What makes you think 1200kcal/day is the right thing to do? That's probably such a drastically low calorie intake that your metabolism's slowed down to compensate for it. Most people shouldn't be eating any less than about 2,000kcal/day if they're training regularly. Particularly small framed people or people with already low body fat levels may need to go down lower, to about 1,500kcal, but that's about as low as anyone's ever likely to benefit from.
If I were you, I'd start eating more. Don't just start binging, but go up to 1,500kcal on training days, and 2,000-2,500kcal once a week. You might initially gain some weight, but if you're training properly, it'll be the right kind of weight, and it'll help to reset your metabolism.
Training-wise, you should be doing intense resistance training and intense cardio.

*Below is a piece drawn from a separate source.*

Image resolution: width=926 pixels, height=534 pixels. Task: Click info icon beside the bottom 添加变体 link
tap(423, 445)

I'd recommend doing proper fullbody strength training 2-3x per week, with the honest goal of improving your squats, bench press, deadlift, overhead press, pull ups and rows. If you can't even do all those exercises, then work on being able to do the exercises with good form first, then worry about increasing weight/volume. This is the stuff that spares lean body mass, so that any weight lost is coming from fat.

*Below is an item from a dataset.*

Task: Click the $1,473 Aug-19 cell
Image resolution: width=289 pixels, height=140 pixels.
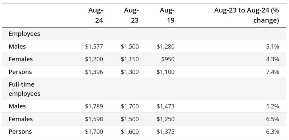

You should also be doing metabolic resistance training (eg circuit training, Tabata training with resistance exercises), high intensity interval training, or some combination of the two. This is the stuff that shoots your metabolic rate up. There's some conflicting information out there as to how long lasting the effects are...some studies indicate a very short-term increase in metabolic rate, others indicate anywhere between 12 and 36 hours of increased metabolism (by about 10% above normal) after training. Ease into it, and just like strength training, make sure you do everything with good form before you worry about doing it hard and fast to minimise the risk of injury.